### Richiesta
Estrai per intero l'intervista sul passaggio al professionismo e riportala parola per parola, senza alcuna modifica.

### Pagina
#####
Dopo la sfortunata partecipazione ai Giochi a Barcellona, decidi di passare pro. A chi ti affidi? 

“Scelgo Siverio Gresta o meglio fu lui a contattarmi molto tempo prima del mio passaggio. Abitava a Senigallia, aveva guidato Gianfranco Rosi e altri campioni, Più avanti ebbe nella sua colonia anche Giovanni Parisi. Restai con lui dal ’92 al ’96. L’imprenditore perugino Alvaro Chiabolotti, si offrì come sponsor, rivelandosi anche un caro amico. Personaggio di grande simpatia, con una storia emblematica. Emigrato giovanissimo in Francia come muratore, in pochi anni creò una sua impresa costruendo palazzi in prevalenza sulla Costa Azzurra. Proprio in Francia, dopo aver fatto parte nei direttivi di alcune squadre di calcio, si appassionò al pugilato. Nei primi anni ’80 torna nella sua Perugia, prosegue nel lavoro di imprenditore edile e crea la colonia a suo nome, con Silverio Gresta manager e Giovanni Bocciolini insegnante. Il 18 dicembre 1992 a Ponte S. Giovanni, nel perugino, debutto al professionismo mettendo Ko al sesto round Valerij Monahov, un ucraino di stanza a Budapest. L’anno dopo disputo otto incontri, l’ultimo ad Almaty che era ancora la capitale del Kazakistan. Accetto l’offerta per la curiosità di vedere quella nazione, pur sapendo di affrontare un avversario imbattuto e sconosciuto”.
#####
### Dati registrati
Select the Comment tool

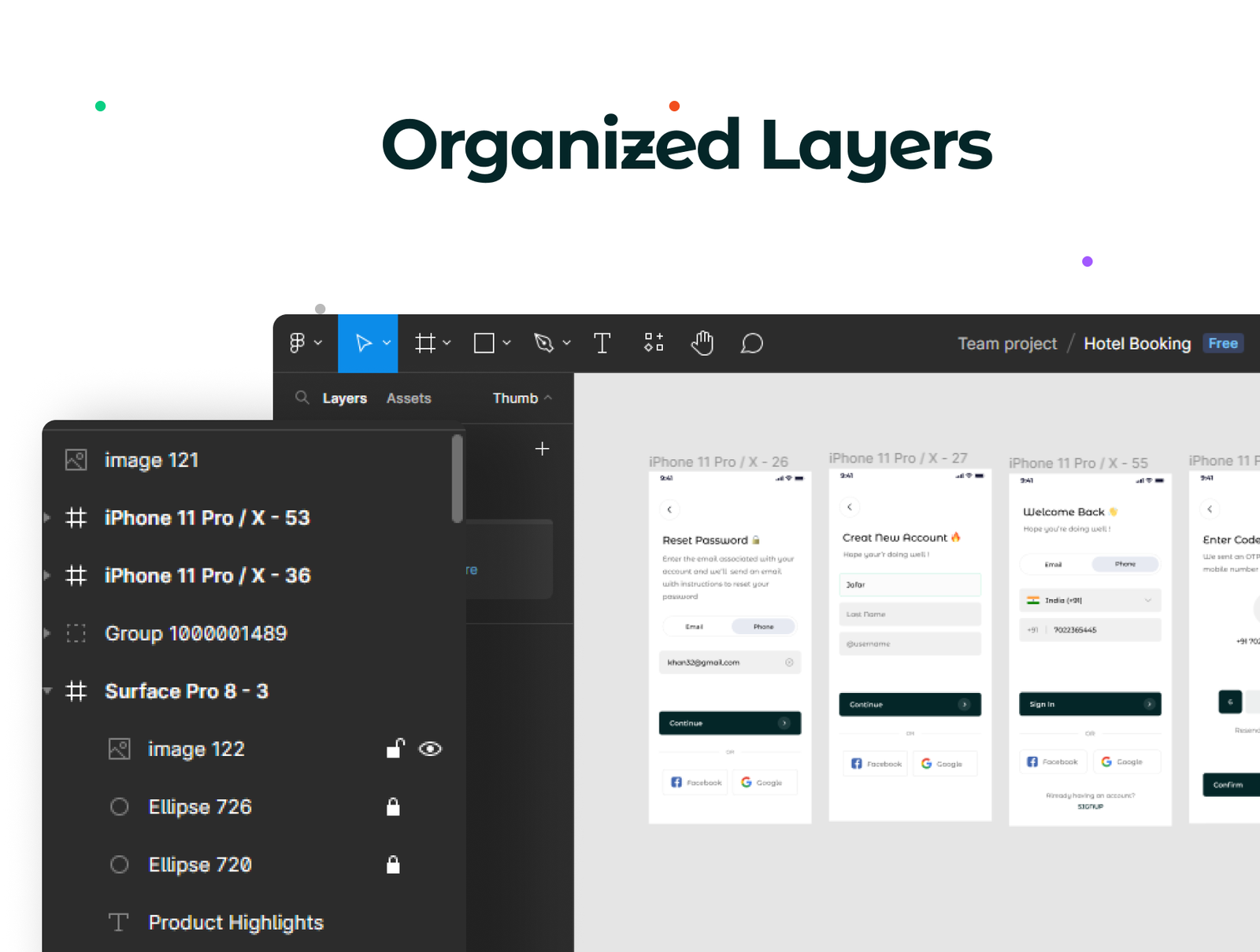pos(751,343)
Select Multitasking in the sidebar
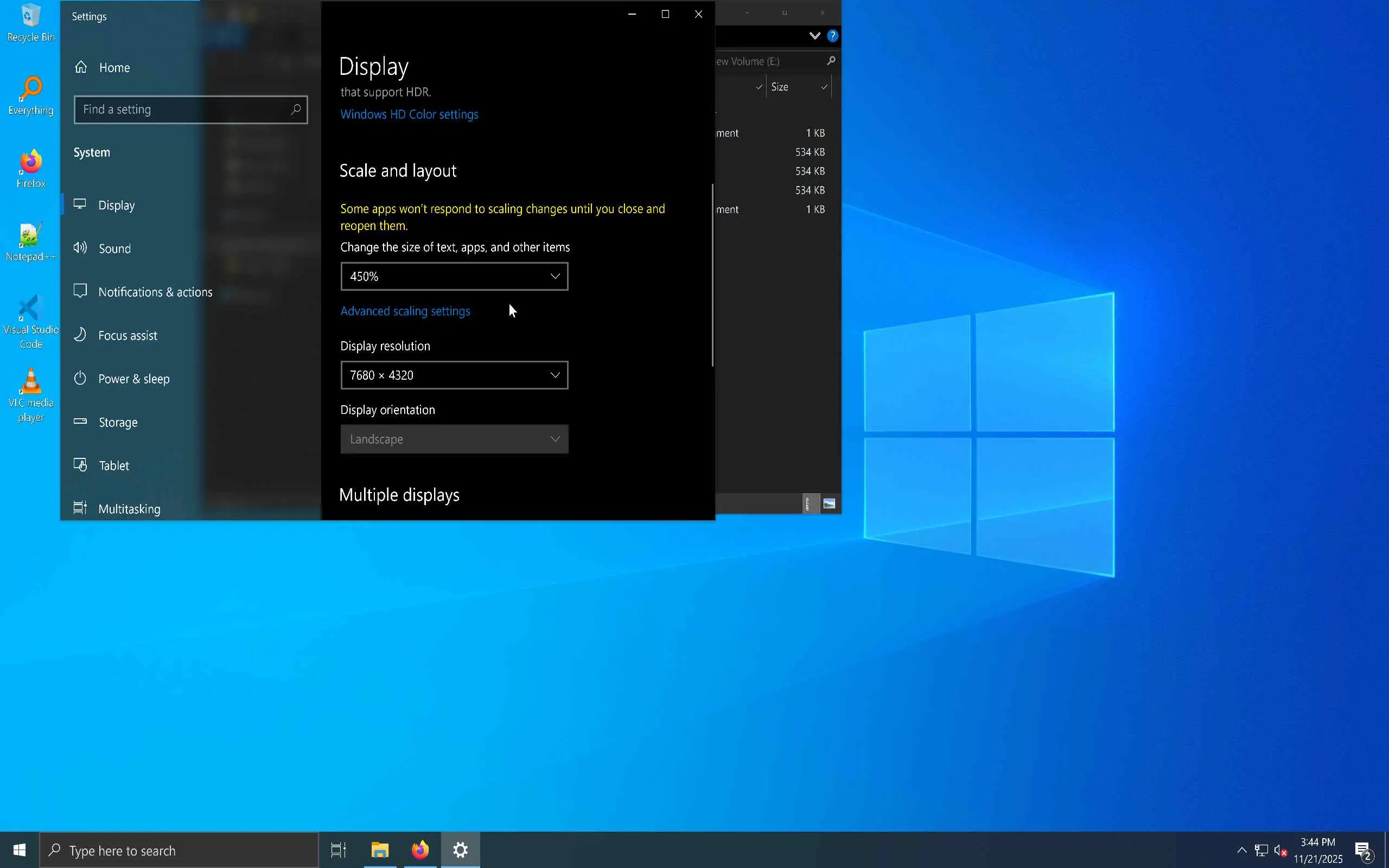 coord(129,509)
#####
### Soluzione
Dopo la sfortunata partecipazione ai Giochi a Barcellona, decidi di passare pro. A chi ti affidi? 

“Scelgo Siverio Gresta o meglio fu lui a contattarmi molto tempo prima del mio passaggio. Abitava a Senigallia, aveva guidato Gianfranco Rosi e altri campioni, Più avanti ebbe nella sua colonia anche Giovanni Parisi. Restai con lui dal ’92 al ’96. L’imprenditore perugino Alvaro Chiabolotti, si offrì come sponsor, rivelandosi anche un caro amico. Personaggio di grande simpatia, con una storia emblematica. Emigrato giovanissimo in Francia come muratore, in pochi anni creò una sua impresa costruendo palazzi in prevalenza sulla Costa Azzurra. Proprio in Francia, dopo aver fatto parte nei direttivi di alcune squadre di calcio, si appassionò al pugilato. Nei primi anni ’80 torna nella sua Perugia, prosegue nel lavoro di imprenditore edile e crea la colonia a suo nome, con Silverio Gresta manager e Giovanni Bocciolini insegnante. Il 18 dicembre 1992 a Ponte S. Giovanni, nel perugino, debutto al professionismo mettendo Ko al sesto round Valerij Monahov, un ucraino di stanza a Budapest. L’anno dopo disputo otto incontri, l’ultimo ad Almaty che era ancora la capitale del Kazakistan. Accetto l’offerta per la curiosità di vedere quella nazione, pur sapendo di affrontare un avversario imbattuto e sconosciuto”.